Damals stand Nadal in seinem ersten French-Open-Finale und zwang den Argentinier Mariano Puerta 6:7, 6:3, 6:1, 7:5 in die Knie. "Ich erinnere mich noch, wie er im Finale gegen Puerta ärmellos spielte, wie ein Verrückter herumlief und sich jeden Ball holte", schwärmte er von Nadal.
Am Sonntag (ab 15 Uhr live bei Eurosport und im Ticker auf Eurosport.de) bittet er sein Kindheitsidol selbst zum Tanz. Mittlerweile steht Nadal bei Roland-Garros bei einer Finalbilanz von 13:0, Ruud selbst nimmt hingegen sein erstes Grand-Slam-Finale in Angriff.
Was Ruud von seinen gescheiterten Vorgängern Novak Djokovic, Roger Federer oder Andy Murray unterscheidet? 2018 trat der Youngster der Rafael Nadal Academy bei und kam dort mit dem spanischen Schwergewicht in Berührung. Sogar im Training trafen die beiden aufeinander. "Es stimmt, dass wir einige Trainingssätze gespielt haben. Er hat mich immer besiegt", gestand Ruud. Aber: "Wir haben in seiner Akademie gespielt und ich wollte höflich sein", scherzte er gegenüber der "Marca".

French Open: Ruud will Finale gegen Nadal genießen

"Gegen Nadal im Finale von Roland-Garros zu spielen, ist die größte Herausforderung, die es im Sport gibt", weiß Ruud um die Mammutaufgabe, die ihm bevorsteht. "Er hat alle 13 Endspiele hier gewonnen, so dass es wie eine unmögliche Aufgabe erscheint."

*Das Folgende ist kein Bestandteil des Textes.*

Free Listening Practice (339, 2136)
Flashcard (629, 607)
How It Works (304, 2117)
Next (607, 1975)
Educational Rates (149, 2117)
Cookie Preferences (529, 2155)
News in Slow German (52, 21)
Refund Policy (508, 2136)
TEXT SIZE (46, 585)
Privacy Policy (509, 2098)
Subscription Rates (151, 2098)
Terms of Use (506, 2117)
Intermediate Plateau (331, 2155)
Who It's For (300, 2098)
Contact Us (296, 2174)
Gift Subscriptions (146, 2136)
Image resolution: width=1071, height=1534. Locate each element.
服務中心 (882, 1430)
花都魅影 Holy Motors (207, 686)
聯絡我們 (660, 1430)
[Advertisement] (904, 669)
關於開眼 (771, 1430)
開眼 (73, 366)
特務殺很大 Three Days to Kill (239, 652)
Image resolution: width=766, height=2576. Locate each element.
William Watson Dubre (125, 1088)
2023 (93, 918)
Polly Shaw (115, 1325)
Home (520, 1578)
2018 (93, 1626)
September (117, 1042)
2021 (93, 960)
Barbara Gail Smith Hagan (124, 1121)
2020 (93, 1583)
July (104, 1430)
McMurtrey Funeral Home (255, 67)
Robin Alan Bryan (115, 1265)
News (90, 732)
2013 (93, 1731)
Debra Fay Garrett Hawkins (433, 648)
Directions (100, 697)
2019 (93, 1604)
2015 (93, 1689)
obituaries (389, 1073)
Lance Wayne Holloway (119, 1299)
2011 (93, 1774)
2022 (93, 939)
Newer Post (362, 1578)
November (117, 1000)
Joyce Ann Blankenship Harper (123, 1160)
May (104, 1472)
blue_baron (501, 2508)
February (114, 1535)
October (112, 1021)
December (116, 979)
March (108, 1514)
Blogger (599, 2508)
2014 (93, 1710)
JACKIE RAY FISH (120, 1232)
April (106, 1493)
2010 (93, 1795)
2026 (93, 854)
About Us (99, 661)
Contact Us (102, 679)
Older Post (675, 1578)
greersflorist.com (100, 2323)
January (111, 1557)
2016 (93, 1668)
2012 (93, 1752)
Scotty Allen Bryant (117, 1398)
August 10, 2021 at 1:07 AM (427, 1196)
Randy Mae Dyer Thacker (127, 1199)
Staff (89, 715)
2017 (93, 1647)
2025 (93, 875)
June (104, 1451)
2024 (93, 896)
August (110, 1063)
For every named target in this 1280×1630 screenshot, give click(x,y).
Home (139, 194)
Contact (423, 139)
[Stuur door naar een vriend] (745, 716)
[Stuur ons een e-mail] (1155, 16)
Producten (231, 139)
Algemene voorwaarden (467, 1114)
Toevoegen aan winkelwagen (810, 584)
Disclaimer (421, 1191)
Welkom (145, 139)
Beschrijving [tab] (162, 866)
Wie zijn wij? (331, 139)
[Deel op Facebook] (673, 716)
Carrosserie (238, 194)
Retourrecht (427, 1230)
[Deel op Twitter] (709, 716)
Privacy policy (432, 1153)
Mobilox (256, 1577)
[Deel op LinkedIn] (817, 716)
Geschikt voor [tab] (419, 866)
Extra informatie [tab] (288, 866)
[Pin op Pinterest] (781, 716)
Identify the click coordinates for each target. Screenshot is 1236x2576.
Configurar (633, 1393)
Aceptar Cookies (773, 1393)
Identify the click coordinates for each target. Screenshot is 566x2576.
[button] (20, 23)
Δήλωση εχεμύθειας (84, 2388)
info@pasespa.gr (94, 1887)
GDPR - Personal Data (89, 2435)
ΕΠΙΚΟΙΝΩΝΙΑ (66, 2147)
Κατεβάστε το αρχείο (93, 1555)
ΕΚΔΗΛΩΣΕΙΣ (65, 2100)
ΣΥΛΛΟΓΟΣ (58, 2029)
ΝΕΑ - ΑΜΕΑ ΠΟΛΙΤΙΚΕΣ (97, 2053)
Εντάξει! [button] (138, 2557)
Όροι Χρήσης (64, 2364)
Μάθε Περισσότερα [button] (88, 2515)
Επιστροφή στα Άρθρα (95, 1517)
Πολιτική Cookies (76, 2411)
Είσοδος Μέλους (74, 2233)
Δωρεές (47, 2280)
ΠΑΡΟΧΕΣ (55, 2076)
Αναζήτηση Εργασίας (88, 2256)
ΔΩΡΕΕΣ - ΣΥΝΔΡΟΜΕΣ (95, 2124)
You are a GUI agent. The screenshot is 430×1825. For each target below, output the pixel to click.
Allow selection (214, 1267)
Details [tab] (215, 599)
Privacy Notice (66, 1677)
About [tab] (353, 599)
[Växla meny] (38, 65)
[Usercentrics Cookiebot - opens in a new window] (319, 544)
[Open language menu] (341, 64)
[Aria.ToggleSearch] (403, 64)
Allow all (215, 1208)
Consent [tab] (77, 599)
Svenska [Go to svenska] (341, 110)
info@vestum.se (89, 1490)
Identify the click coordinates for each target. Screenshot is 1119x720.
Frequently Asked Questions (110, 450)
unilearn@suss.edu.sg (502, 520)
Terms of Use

Von der Schwierigkeit seines Vorhabens will sich Ruud aber nicht abschrecken lassen. "Ich bin mir bewusst, dass ich nicht der Favorit bin, aber ich muss daran glauben, dass ich gewinnen kann", gab er sich kämpferisch.
Während sich Ruud im Halbfinale gegen Marin Cilic 3:6, 6:4, 6:2, 6:2 durchsetzte und als erster Norweger im Finale der French Open steht, stand Nadal am Freitag Alexander Zverev gegenüber. Der große Kampf, den sich die beiden Ausnahmekönner lieferten, fand ein vorzeitiges Ende. Zverev knickte während des zweiten Satze böse um und musste den Platz auf dem Rollstuhl verlassen.